The Unexpected Lesson of 2025
I didn’t want cats. I truly never wanted cats. It never even crossed my mind that I might fall in love with them, or want them inside my house, or feel my heart rearrange itself around them. I thought they would be practical. Necessary. A solution to a problem.
The chicken feed brings in rats, mice, chipmunks, and squirrels. I knew we had more chipmunks than was probably ideal, but as soon as I started seeing rats and mice in the light of day every single day, I knew we had a real problem.
At first we tried poison — which worked — but it felt so wrong to me. The poison scared me. I realized I never wanted to use it again. Cats were suggested to us several times, but I initially wrote it off because I was vehemently opposed to a litter box in my house.
Eventually — I’m not even 100 percent sure how — I warmed up to the idea of an outdoor cat. It seemed like a good, practical solution to a rodent problem that had gotten wildly out of control this summer, and one that wouldn’t require much from me.
So we adopted barn cats. Their mother was a bit feral. She fed them mice. They had never been inside a house. They were going to be nice and tough and resilient, and they’d be a necessary piece of the ecosystem of our property.
We built them an insulated and heated outdoor cat house tucked into a corner on our screened porch where they’d have a safe little sanctuary to retreat to. I wasn’t really looking for another creature to worry over and tend to.
I’d had a hard fall with the chickens. My body was wracked with love and guilt and worry, and with the constant preoccupation of how to keep them alive and healthy. There were several vet visits. Only one of them was successful. I didn’t think I had the capacity to really love or care for anything else right now.
And yet these cats have effortlessly entrenched themselves firmly into our house and our hearts. They were impossible not to fall madly in love with.
I tell you all of this to try to convey how not on my radar the possibility of falling in love with these cats was.
I’m not sure how many nights the kittens spent outside in their little house, but when it started getting cold, something in me gave up resisting their cuteness — and they’ve been snuggled up with us inside ever since.
I finally get it, cat people.
I finally get it.
I swear that them purring in my lap is heaven on earth. It’s the kind of moment that makes the world pause and your heart swell with so much love that it aches. When one of the little kitties wanders over to me and flops itself into my lap, I feel chosen. I feel loved. I feel honoured. I hardly want to move so I don’t break the spell that’s fallen over me. They are my little treasures.

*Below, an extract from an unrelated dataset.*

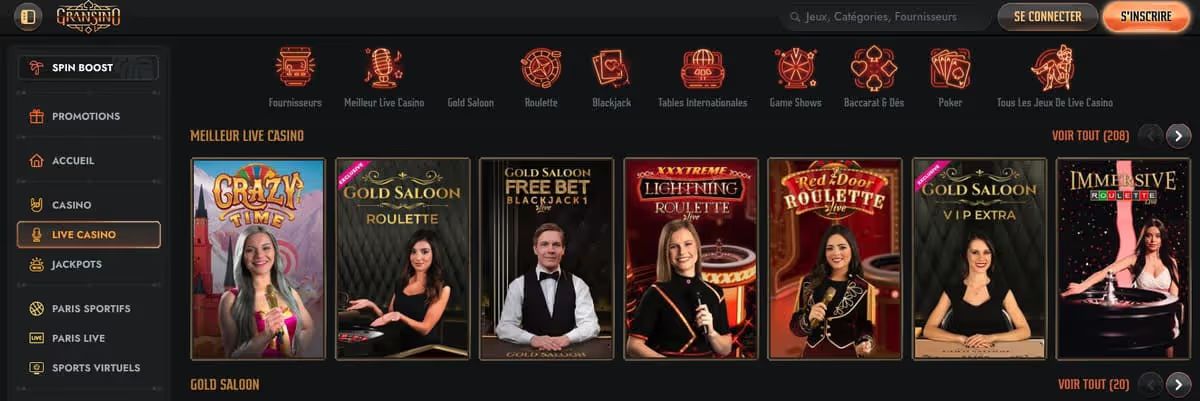Open Voir Tout (208) link
The image size is (1200, 401).
[1090, 136]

It feels like this season’s version of staring down at my perfect baby cradled in my arms while breastfeeding.
They are a dream come true that I didn’t know that I had. They were not a part of my vision. I actually have a list in my vision statement of all of the animals I wanted to one day have, and cats have never made that list. Goats and sheep were more on my radar than cats were. How could something I had no idea I ever wanted be the best part of my entire year. The best thing of all of 2025.
(And I even got a beautiful ring this year that I’d been wanting for quite some time. I just had a tiny pang of guilt admitting that getting the cats somehow felt even better than the man I love officially making it official — please don’t tell him, lol.)

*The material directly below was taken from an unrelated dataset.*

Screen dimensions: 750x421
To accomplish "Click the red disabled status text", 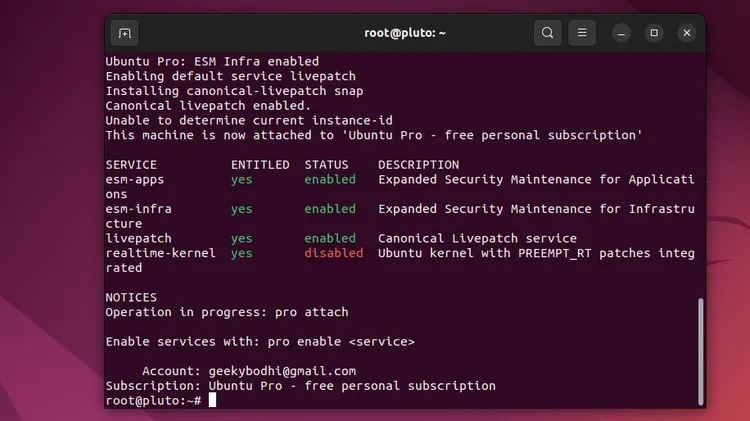I will [333, 253].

But these cats have captivated me. The sound of their purrs. I without a doubt believe the people who say that a cat’s purring heals you. There have been so many moments that I’ve stared at one of these sleeping kitties and known they were a gift sent to me. A medicine for me. They carry something in their energy that I need. They are the exact medicine I need at the exact time I need it. And I really had no clue I needed it.
I feel like these cats carry so many messages for me. The way they nap and lounge and groom and luxuriate and rest is a message to me. The way they are fierce and sweet and instinctual is a message to me. The way they loudly and clearly ask for what they want is a message for me. The way they act as if they have all of the time in the world is a message to me.
And I think there is a greater message for me here as I approach 2026. That as much as I might try, I cannot truly imagine all of the beautiful things life might have in store for me. That I often have an idea of the life and future I want to head towards and create, but that life always has more wisdom and intelligence than I can come up with on my own. It reminds me that as I keep heading towards the visions I’ve written down, I must release my death grip on exactly how it’s all meant to be and unfold.
I cherish the vision I have for my life. But this year, instead of considering and strategizing about how I’m going to move closer towards it, I just want to become more open to the joy and love and ease and beauty and blessing that want to find me. Because lately, the things I don’t expect at all are the things that feel most precious.
Also, to be honest, I’m super tired. I’d like life to take the reins for a bit. I’m in the mood to be held and led and pampered a bit. A lot.
My ask of the Universe this year is to please delight me with more unexpected miracles, and I’ll do my best to stay open.
…And in 2026, may we all learn to rest and luxuriate as well as these cats do.